TransportMaps.Maps.Functionals.ProductDistributionParametricPullbackComponentFunctionBase

Module Contents

Classes

ProductDistributionParametricPullbackComponentFunction

Parametric function \(f[{\bf a}](x_{1:k}) = \log\pi\circ T_k[{\bf a}](x_{1:k}) + \log\partial_{x_k}T_k[{\bf a}](x_{1:k})\)

class TransportMaps.Maps.Functionals.ProductDistributionParametricPullbackComponentFunctionBase.ProductDistributionParametricPullbackComponentFunction(transport_map_component, base_distribution)

Bases: TransportMaps.Maps.Functionals.ParametricFunctionalBase.ParametricFunctional

Parametric function \(f[{\bf a}](x_{1:k}) = \log\pi\circ T_k[{\bf a}](x_{1:k}) + \log\partial_{x_k}T_k[{\bf a}](x_{1:k})\)

Parameters:

• transport_map_component (MonotonicFunctionApproximation) – component \(T_k\) of monotone map \(T\)

• base_distribution (Distribution) – distribution \(\pi\)

property coeffs

Get the coefficients \({\bf a}\) of the function

See also

ParametricFunctionApproximation.coeffs()

property n_coeffs

Get the number \(N\) of coefficients

See also

ParametricFunctionApproximation.n_coeffs()

evaluate(x, params={}, idxs_slice=slice(None), cache=None)

Evaluate \(f[{\bf a}](x_{1:k})\)

Parameters:

• x (ndarray [\(m,k\)]) – evaluation points

• params (dict) – parameters with keys params_pi, params_t

• idxs_slice (slice) – if precomputed values are present, this parameter indicates at which of the points to evaluate. The number of indices represented by idxs_slice must match x.shape[0].

• cache (dict) – cached values

Returns:

(ndarray [\(m,1\)]) – evaluations

grad_a(x, params={}, idxs_slice=slice(None), cache=None)
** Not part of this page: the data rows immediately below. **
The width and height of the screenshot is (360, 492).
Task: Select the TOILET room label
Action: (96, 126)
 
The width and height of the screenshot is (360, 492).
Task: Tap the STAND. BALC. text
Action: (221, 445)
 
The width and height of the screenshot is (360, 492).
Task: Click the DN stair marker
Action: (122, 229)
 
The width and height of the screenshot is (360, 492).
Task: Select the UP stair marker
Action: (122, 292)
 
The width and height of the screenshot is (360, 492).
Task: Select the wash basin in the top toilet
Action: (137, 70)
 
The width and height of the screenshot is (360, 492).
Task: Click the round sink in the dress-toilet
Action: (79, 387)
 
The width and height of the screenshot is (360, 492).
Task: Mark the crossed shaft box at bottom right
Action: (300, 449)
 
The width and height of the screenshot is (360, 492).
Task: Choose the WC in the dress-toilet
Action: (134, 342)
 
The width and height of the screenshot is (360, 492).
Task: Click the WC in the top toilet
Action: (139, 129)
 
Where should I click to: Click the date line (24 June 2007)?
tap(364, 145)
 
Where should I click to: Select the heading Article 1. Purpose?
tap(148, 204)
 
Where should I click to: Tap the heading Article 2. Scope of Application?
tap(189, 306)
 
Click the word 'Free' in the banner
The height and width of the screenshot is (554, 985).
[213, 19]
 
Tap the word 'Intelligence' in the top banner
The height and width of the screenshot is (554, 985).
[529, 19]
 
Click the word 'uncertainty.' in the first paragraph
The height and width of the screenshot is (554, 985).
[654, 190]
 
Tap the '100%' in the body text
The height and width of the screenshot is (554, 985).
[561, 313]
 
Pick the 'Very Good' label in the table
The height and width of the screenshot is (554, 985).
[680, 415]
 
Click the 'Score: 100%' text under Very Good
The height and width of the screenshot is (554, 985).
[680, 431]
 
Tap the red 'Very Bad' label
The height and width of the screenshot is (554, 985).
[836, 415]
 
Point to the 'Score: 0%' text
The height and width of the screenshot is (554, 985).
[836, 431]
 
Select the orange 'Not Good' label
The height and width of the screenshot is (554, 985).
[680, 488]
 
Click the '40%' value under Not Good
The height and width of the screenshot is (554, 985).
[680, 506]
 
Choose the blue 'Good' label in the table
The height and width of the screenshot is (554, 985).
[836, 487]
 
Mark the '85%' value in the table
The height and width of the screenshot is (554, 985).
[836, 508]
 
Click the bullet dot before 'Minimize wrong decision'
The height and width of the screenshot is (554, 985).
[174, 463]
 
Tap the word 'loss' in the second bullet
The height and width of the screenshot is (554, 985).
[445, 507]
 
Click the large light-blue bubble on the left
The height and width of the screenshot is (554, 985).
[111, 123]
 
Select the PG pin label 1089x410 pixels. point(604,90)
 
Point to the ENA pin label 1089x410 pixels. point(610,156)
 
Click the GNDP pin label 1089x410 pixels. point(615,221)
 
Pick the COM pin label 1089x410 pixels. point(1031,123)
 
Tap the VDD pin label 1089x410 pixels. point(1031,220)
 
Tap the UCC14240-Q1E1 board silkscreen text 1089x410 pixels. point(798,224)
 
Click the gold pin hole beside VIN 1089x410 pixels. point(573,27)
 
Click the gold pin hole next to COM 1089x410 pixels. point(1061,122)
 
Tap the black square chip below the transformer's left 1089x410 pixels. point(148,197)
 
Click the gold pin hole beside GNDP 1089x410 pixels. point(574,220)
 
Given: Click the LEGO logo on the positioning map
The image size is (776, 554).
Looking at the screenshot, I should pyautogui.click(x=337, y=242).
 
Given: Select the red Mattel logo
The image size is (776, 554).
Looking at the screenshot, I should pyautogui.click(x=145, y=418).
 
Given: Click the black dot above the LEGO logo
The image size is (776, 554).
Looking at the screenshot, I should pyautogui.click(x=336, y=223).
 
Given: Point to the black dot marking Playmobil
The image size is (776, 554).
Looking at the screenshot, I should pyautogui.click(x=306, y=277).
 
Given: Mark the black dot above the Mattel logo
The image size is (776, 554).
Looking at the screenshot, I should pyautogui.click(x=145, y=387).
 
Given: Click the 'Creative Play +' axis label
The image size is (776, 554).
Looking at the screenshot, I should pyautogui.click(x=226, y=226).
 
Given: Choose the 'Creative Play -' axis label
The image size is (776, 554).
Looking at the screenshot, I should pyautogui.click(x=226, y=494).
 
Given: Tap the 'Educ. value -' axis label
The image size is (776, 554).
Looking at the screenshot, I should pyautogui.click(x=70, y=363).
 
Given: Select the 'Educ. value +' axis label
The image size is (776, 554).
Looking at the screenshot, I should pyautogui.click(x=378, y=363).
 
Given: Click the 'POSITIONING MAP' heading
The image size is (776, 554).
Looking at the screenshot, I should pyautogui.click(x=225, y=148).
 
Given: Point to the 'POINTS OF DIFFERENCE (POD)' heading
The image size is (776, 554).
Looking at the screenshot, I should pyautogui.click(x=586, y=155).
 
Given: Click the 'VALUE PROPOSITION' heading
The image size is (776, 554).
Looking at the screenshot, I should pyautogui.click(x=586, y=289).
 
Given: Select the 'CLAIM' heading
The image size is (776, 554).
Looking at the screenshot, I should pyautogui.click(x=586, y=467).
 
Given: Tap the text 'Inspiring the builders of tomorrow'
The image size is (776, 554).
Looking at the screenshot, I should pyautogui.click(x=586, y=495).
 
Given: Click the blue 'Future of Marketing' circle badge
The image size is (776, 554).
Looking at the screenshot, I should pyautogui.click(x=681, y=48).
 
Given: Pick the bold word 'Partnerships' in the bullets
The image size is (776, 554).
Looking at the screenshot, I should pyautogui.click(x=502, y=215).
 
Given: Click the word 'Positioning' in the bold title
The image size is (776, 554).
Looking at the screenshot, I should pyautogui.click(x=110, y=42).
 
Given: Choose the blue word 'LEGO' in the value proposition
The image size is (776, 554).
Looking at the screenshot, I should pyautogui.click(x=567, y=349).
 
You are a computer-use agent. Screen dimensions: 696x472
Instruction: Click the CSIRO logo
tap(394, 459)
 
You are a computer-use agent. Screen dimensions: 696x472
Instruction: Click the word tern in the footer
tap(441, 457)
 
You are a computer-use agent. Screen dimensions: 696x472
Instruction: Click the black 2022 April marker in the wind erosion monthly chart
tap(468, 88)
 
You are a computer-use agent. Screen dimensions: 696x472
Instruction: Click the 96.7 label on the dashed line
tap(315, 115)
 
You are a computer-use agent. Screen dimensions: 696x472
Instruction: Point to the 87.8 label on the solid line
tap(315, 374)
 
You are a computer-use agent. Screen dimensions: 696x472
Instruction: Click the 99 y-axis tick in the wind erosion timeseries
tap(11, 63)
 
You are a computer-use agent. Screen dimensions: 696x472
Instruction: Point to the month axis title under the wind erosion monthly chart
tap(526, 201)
Evaluate \(\nabla_{\bf a}f[{\bf a}](x_{1:k})\)

Parameters:

• x (ndarray [\(m,k\)]) – evaluation points

• params (dict) – parameters with keys params_pi, params_t

• idxs_slice (slice) – if precomputed values are present, this parameter indicates at which of the points to evaluate. The number of indices represented by idxs_slice must match x.shape[0].

• cache (dict) – cached values

Returns:

(ndarray [\(m,1,n\)]) – evaluations

hess_a(x, params={}, idxs_slice=slice(None), cache=None)

Evaluate \(\nabla^2_{\bf a}f[{\bf a}](x_{1:k})\)

Parameters:

• x (ndarray [\(m,k\)]) – evaluation points

• params (dict) – parameters with keys params_pi, params_t

• idxs_slice (slice) – if precomputed values are present, this parameter indicates at which of the points to evaluate. The number of indices represented by idxs_slice must match x.shape[0].

• cache (dict) – cached values

Returns:

(ndarray [\(m,1,n,n\)]) – evaluations

grad_x(x, params={}, idxs_slice=slice(None))

Evaluate \(\nabla_{\bf x} \log T_{k}^\sharp \pi({\bf x_{1:k}})\)

Parameters:

• x (ndarray [\(m,k\)]) – evaluation points

• params (dict) – parameters with keys params_pi, params_t

• idxs_slice (slice) – if precomputed values are present, this parameter indicates at which of the points to evaluate. The number of indices represented by idxs_slice must match x.shape[0].

Returns:

(ndarray [\(m,1,k\)]) – values of

\(\nabla_{\bf x} \log T_{k}^\sharp \pi\) at the x points.

hess_x(x, params={}, idxs_slice=slice(None))

Evaluate \(\nabla^2_{\bf x} \log T_{k}^\sharp \pi({\bf x_{1:k}})\)

Parameters:

• x (ndarray [\(m,k\)]) – evaluation points

• params (dict) – parameters with keys params_pi, params_t

• idxs_slice (slice) – if precomputed values are present, this parameter indicates at which of the points to evaluate. The number of indices represented by idxs_slice must match x.shape[0].

Returns:

(ndarray [\(m,1,k,k\)]) – values of

\(\nabla^2_{\bf x} \log T_{k}^\sharp \pi\) at the x points.

grad_a_hess_x(x, params={}, idxs_slice=slice(None))

Evaluate \(\nabla_{\bf a} \nabla^2_{\bf x} \log T_{k}^\sharp \pi({\bf x_{1:k}})\)

Parameters:

• x (ndarray [\(m,k\)]) – evaluation points

• params (dict) – parameters with keys params_pi, params_t

• idxs_slice (slice) – if precomputed values are present, this parameter indicates at which of the points to evaluate. The number of indices represented by idxs_slice must match x.shape[0].

Returns:

(ndarray [\(m,1,n,k,k\)]) – values of

\(\nabla^2_{\bf x} \log T_{k}^\sharp \pi\) at the x points.